## Tasks to perform
**1.** Decide whether each statement (a), (b) and (c) agrees with the forum thread on Irish writers. Answer yes or no for each, and quote the words of the thread that decide it.

(a) The thread names Joyce as Catholic and Beckett as Protestant.
(b) The thread says Burgess appeared on After Dark with Kate Millett.
(c) One post calls the claim that the Irish can't write a straight novel nonsense.
**2.** Carry on the forum thread on Irish writers, starting after its final sentence.

## Document extract
★ ★ ★ ★ ★ ★ ★
I think his attitude to literature is the great broad sweeping statement - the Irish can’t write a straight novel quoted above. Of course it’s nonsense - anymore than the English can only write straightforward realist prose. But anything said with confidence can sound convincing - just look at this board.
 

jenks

thread death
The other thing you encounter reading about Yeats, Joyce, Beckett is the contrast between the Catholic and Protestant Irish. Perhaps they have different "minds" too. Joyce was Catholic, Beckett Protestant, for example.

I like finding out a writer is formed by their country/class/time, although perhaps its a bit philistinic of me to care
What I think about this is that again it has the feeling of truth rather than actually being true. Someone like McGaherne is about as different from Flann O Brien as you can get. Wendy Erskine and William Trevor both short story writers but again stylistically and subject matter totally different - the lust goes on. I’m sure some will say - ahh, country v city, east coast v west, Cork is a law unto itself etc etc

What I think is more interesting is that those who had/have a religious background do seem to carry the book with them - if you’ve sat in enough church services - Mass or whatever the Protestants call theirs - you can’t help but notice the whole thing is seeped in story telling, metaphorical and figurative language, poetry of varying degrees of quality, music (sometimes dire, sometimes ethereal) - I do think this can help make a writer, it’s just so much part of their culture and often from the cradle onwards.
 

version

Well-known member
They had Burgess on an episode of After Dark with Andrea Dworkin back in the day. I wasn't sure how it would go, particularly with the way he's introduced, but they didn't seem to get along too badly. It wasn't an Oliver Reed and Kate Millett kind of disaster.

 
What I think about this is that again it has the feeling of truth rather than actually being true. Someone like McGaherne is about as different from Flann O Brien as you can get. Wendy Erskine and William Trevor both short story writers but again stylistically and subject matter totally different - the lust goes on. I’m sure some will say - ahh, country v city, east coast v west, Cork is a law unto itself etc etc

What I think is more interesting is that those who had/have a religious background do seem to carry the book with them - if you’ve sat in enough church services - Mass or whatever the Protestants call theirs - you can’t help but notice the whole thing is seeped in story telling, metaphorical and figurative language, poetry of varying degrees of quality, music (sometimes dire, sometimes ethereal) - I do think this can help make a writer, it’s just so much part of their culture and often from the cradle onwards.
★ ★ ★ ★ ★ ★ ★
## Supplied records
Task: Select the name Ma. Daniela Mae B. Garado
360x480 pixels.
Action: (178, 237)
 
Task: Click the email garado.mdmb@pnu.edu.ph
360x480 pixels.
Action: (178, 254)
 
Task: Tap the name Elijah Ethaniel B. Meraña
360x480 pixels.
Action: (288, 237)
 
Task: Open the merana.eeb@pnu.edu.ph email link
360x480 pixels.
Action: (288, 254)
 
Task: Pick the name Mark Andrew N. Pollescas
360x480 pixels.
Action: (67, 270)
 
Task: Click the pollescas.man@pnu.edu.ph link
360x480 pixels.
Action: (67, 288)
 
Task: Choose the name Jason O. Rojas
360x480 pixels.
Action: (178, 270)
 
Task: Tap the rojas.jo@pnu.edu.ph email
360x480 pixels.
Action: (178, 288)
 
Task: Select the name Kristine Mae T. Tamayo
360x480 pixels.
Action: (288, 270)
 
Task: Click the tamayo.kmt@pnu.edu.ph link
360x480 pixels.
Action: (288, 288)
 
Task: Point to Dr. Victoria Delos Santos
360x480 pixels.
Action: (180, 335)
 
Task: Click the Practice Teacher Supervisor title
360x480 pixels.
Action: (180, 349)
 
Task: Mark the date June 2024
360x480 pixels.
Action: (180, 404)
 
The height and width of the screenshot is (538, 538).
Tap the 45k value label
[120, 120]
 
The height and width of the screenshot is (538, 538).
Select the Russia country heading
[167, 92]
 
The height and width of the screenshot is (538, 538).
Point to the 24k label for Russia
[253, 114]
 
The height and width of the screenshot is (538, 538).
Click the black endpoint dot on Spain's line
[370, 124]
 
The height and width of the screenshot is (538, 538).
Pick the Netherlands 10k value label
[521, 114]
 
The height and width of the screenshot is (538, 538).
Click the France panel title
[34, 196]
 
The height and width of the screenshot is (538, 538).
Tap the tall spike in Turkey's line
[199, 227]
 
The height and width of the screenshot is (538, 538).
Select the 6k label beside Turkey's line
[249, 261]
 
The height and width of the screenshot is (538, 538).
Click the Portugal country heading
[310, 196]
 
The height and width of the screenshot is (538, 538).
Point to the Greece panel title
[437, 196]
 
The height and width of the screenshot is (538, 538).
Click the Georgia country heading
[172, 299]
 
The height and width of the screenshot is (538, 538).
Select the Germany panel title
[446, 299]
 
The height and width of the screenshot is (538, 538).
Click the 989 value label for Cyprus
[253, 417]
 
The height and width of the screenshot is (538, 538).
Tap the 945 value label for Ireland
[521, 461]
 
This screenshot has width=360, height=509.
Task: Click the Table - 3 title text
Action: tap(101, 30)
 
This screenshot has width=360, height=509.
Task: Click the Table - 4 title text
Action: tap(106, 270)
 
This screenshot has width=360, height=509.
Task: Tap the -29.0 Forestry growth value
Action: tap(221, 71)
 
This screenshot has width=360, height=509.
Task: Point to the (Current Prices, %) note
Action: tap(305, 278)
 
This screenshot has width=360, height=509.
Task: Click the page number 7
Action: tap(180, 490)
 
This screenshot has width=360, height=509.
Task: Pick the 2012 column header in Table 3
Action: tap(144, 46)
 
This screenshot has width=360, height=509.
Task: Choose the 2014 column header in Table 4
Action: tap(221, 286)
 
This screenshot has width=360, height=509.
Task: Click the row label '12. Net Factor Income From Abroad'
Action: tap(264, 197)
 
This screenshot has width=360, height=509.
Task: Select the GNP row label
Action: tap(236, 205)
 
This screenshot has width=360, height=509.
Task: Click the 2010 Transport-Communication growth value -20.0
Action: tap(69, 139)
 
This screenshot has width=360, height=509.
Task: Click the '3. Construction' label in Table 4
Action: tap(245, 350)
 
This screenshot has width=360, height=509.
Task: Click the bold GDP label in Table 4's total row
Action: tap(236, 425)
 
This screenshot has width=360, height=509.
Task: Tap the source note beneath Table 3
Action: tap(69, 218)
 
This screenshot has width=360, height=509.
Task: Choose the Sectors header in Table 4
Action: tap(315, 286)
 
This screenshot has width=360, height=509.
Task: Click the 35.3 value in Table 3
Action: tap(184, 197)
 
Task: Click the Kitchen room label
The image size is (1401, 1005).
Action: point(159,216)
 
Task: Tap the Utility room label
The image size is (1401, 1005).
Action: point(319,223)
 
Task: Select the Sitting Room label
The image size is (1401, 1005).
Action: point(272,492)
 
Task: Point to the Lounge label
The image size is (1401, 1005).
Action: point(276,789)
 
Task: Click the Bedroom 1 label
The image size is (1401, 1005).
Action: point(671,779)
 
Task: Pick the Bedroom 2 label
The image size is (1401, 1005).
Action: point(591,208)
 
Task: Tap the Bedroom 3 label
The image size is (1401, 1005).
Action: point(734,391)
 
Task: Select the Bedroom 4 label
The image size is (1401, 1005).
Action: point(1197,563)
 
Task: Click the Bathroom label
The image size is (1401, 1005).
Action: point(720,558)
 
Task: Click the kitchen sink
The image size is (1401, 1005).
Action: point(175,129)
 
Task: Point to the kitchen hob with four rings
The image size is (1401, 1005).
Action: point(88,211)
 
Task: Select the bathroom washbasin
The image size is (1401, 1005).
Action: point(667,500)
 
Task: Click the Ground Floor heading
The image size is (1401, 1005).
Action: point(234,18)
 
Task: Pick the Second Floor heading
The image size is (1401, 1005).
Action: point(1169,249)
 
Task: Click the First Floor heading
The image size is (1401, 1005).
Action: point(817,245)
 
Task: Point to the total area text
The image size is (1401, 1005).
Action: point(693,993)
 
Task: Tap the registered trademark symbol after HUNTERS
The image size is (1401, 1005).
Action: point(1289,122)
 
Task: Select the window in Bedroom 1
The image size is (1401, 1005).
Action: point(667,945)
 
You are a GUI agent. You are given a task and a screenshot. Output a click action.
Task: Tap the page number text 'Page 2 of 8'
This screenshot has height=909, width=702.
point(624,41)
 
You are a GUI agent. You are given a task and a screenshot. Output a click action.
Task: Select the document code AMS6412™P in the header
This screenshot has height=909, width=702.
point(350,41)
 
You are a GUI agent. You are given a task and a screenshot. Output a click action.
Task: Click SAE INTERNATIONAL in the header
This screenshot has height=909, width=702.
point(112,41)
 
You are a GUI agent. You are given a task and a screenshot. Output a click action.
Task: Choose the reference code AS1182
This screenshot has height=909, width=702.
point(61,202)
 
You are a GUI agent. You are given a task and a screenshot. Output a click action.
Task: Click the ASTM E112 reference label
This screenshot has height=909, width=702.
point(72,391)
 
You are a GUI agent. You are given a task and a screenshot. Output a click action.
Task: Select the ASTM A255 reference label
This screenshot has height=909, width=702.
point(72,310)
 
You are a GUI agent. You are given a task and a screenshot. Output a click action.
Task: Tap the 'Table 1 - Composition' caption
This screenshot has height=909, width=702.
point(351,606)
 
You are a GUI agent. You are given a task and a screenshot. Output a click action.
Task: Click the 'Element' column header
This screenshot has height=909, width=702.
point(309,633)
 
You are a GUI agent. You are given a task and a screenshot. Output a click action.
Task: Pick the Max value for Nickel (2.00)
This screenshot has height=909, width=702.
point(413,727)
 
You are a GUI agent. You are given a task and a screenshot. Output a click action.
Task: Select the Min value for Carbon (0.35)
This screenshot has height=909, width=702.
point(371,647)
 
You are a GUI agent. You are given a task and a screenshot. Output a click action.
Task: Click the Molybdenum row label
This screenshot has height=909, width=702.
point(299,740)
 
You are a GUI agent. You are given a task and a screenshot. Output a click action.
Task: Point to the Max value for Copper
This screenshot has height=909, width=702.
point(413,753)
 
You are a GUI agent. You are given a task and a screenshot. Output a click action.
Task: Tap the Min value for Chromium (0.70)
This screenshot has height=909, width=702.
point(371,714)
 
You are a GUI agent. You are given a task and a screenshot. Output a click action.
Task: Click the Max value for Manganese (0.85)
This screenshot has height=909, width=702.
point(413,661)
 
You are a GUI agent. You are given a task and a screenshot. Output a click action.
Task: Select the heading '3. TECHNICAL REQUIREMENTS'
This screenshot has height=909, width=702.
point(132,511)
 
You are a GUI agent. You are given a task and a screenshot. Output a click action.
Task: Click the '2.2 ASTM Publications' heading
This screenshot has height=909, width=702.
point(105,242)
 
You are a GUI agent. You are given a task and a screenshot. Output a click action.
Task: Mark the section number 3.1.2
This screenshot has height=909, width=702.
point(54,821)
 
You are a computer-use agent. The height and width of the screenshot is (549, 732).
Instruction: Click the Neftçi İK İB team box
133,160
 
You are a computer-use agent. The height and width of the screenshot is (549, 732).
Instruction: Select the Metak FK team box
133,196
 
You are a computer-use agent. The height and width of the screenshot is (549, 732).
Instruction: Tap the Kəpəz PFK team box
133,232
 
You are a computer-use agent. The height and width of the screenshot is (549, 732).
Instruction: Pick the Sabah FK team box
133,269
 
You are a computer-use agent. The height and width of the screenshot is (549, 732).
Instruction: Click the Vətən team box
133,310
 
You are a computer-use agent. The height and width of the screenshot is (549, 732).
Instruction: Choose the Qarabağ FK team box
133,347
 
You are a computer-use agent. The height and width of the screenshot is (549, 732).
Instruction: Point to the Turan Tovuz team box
★ ★ ★ ★ ★ ★ ★
## Outputs
**1.**
(a) Yes: "Joyce was Catholic, Beckett Protestant, for example."
(b) No: "They had Burgess on an episode of After Dark with Andrea Dworkin back in the day."
(c) Yes: "Of course it’s nonsense"

**2.**
Yes! It shows up whether you like it or not
 
I remember a teenage atheist arrogance. But as yoi get older you realise how much you’re steeped and stewed and how its inescapable.
 

version

Well-known member
What I think is more interesting is that those who had/have a religious background do seem to carry the book with them - if you’ve sat in enough church services - Mass or whatever the Protestants call theirs - you can’t help but notice the whole thing is seeped in story telling, metaphorical and figurative language, poetry of varying degrees of quality, music (sometimes dire, sometimes ethereal) - I do think this can help make a writer, it’s just so much part of their culture and often from the cradle onwards.

I read some criticism of DeLillo a few years back saying he gave everything "the atmosphere of a catholic mass in old latin".
 

Corpsey

bandz ahoy
You wouldn’t kneel down to pray for your mother on her deathbed when she asked you. Why? Because you have the cursed jesuit strain in you, only it’s injected the wrong way.
 

version

Well-known member
Is there anyone who could be firmly marked out as a secular novelist along these lines? Someone who's managed to skirt or shed the religious influence on their style.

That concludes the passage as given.